Court Opinion

ID: 9414231
Source: CourtListenerOpinion
Date Created: 2023-08-01 23:42:16.645379+00
Date Added: 2024-06-11T16:47:19.027832
License: Public Domain

ON PETITION FOR REHEARING
Jan. 15, 2003.
PER CURIAM:
The petition for rehearing for Christopher Black is GRANTED in part and DISMISSED in part.
I
The opinion will be modified to reflect that John R. Duer was counsel of record in the direct appeal in state court.
II
Petitioner reurges his claim of error in disqualifying Wilma McKenney Bonds, a prospective member of the venire, outside the presence of all counsel. Specifically, he argues that the disqualification came at trial and not at a stage preliminary to voir dire in the case at which the general qualifications of persons to serve as a juror was decided. We again reject his contention.
The record reflects that Bonds was summoned to appear at 9:00 a.m., for Bell County jury service. As we have explained, she did not appear until the noon recess when the trial judge excused her outside the presence of counsel. Before Bonds arrived, the trial judge spent the morning deciding “exemptions or disqualifications,” a culling process of those who did report timely, leading to a list of venire persons he certified as meeting the legal requirements for jury service.
Judge Carroll then gave the members of the certified venire general instructions about jury service and ordered them to again report to the courthouse four days later. Only on the return of the venire did the focus turn to qualification to serve in this case and only then was the venire introduced to the case. That is, this is when voir dire began, a phase transcribed as “individual voir dire proceedings,” four days after the exemptions and qualification stage at which Judge Carroll had excused Bonds.

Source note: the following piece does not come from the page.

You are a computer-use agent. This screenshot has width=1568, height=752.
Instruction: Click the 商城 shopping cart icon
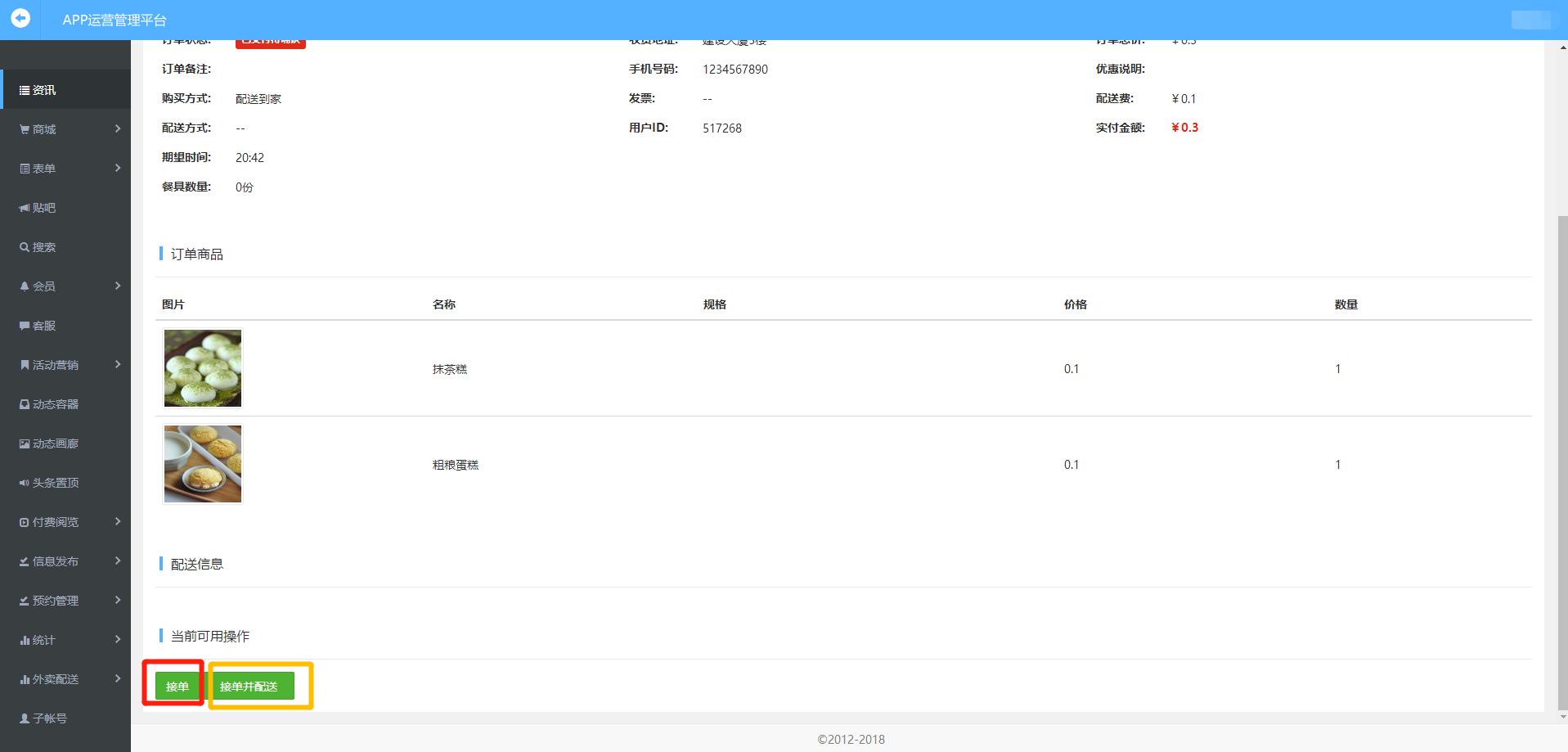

In sum, the jury in this case was the product of two distinct phases. At the exemption and disqualification stage Judge Carroll explained the general qualifications for jury service, including inquiry into whether any person had committed a felony, was over the age of 70, or had other hardships. Ms. Bonds arrived at the courthouse at noon at the end of this phase. She was never certified as part of the venire from which the petit jury would be selected.
We do not gainsay the centrality of voir dire in the trial of a criminal case nor a defendant’s right to counsel at that juncture. Whether a preliminary inquiry into general qualifications for jury service leading to a venire certified to meet statutory qualifications to serve on any jury is such a component of trial such as to trigger the right to be present with counsel is uncertain. It has not been established by decisions of this court or the United States Supreme Court. Its procrustean fit across the myriad means throughout the country of gathering citizens to form a venire *758aside, we are not persuaded that such a rule of Constitution law is dictated by precedent. We cannot then announce such a rule in a habeas case.